RESERVE Bank of Zimbabwe (RBZ) governor John Mangudya last week announced the much-awaited monetary policy for this year, in which he liberalised the trade of foreign currency and introduced the real time gross settlement (RTGS) dollar as the local currency.

In a similar fashion when Finance minister Mthuli Ncube presented the 2019 national budget, stakeholders in the arts industry have again expressed mixed reactions over the monetary policy.

In separate interviews with NewsDay Life & Style some creatives said the monetary policy brings no joy to the showbiz industry.
Jibilika Dance Trust founder and arts promoter, Plot Mhako said the monetary policy will make life more difficult for already hard-pressed artistes, promoters and stakeholders.
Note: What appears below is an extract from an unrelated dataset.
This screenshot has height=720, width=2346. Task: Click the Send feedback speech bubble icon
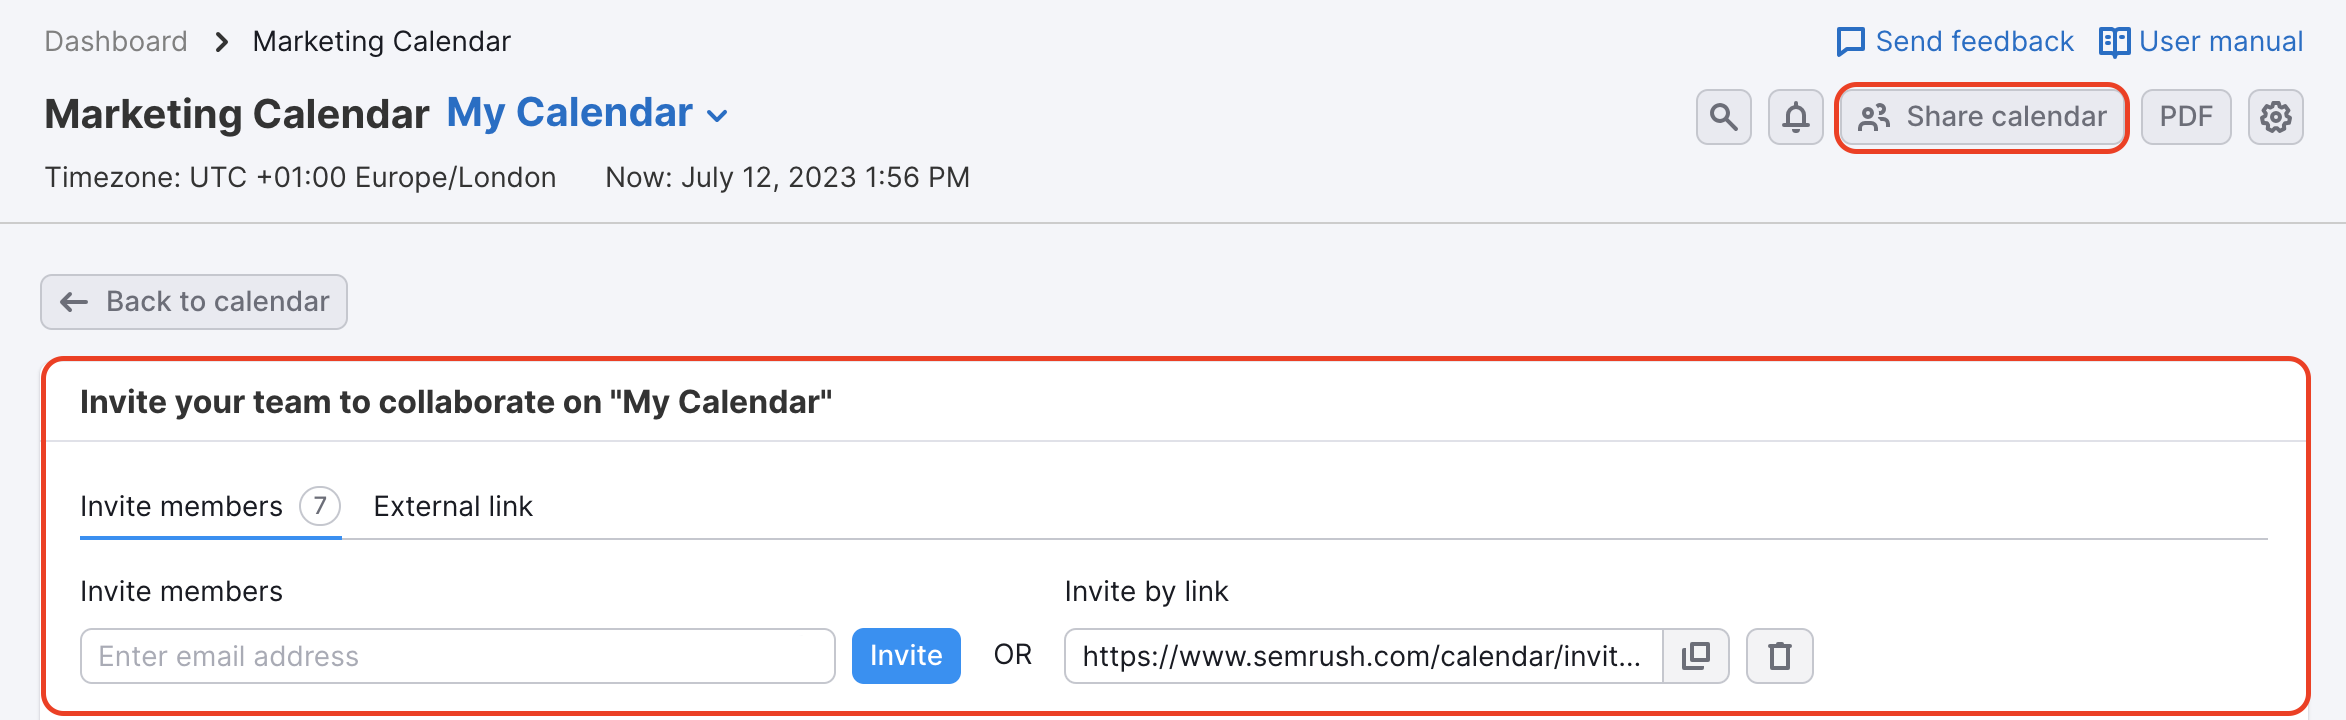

“It is a very tough walk. It will be hard to bring in foreign artistes into the country, import technical equipment, print promotional material as foreign currency is required.
I foresee some promoters slowing down on operations and possibly some closing shop,” he said.

“The only option for a promoter is to extend the financial burden brought by fluid exchange rates onto the fans, but most may struggle to afford as they prioritise their livelihood. This means artistes will get few gigs.”

Samuel “Boss Weras” Saungweme of Werras Entertainment said: “Whenever a policy is made, as non-essential service providers, we always come last. Our business depends on the people’s spending power and if there are no changes to be brought by the recent monetary policy, definitely we will be affected. We continue to be in this showbiz industry because we do things for passion.”

“We need to source forex on the parallel market if we are to bring foreign artistes, how much will I then charge to recover all the expenses associated in bringing a $10 000 worthy artiste? You cannot go to a music show when your family is hungry, so non-essential services will suffer until the economy stabilises. We are crying as a showbiz industry, we hope the economy will start performing soon.”

Arts critic, Benjamin Nyandoro said the monetary policy had added unpredictability to the showbiz concerns.

“I regard promotion as unlicenced gambling, we commit money in anticipation for returns around many factors such as whether revellers will turn up, fear of rains, artistes no-show, and breakages; the list is endless. Among our concerns is unpredictability that is what this monetary policy has added to our list of concerns,” he said.

Entertainment Republic promoter Max “Nana” Mugaba said his hope is that the market responds favourably.

“The effects of this monetary policy will be felt when market responds to the statement, as it is about market confidence and the presence of a stable macro-economic environment. A negative response will most likely result in earnings and salaries values being devalued, a depressed income for our fans’ income has a direct impact on our ticket sales and ancillary earnings because fans will be spending less,” he said.

Local artistes and promoters have in the past called on government to engage and consult widely on arts and cultural matters so that the growth of the sector is attained.

Of late there have been wide calls by players in the arts and culture industry for government to set the tone for the revival of this sector arguing that in some countries like
America or closer to home, South Africa, the arts and culture sector contribute billions to the country’s fiscus.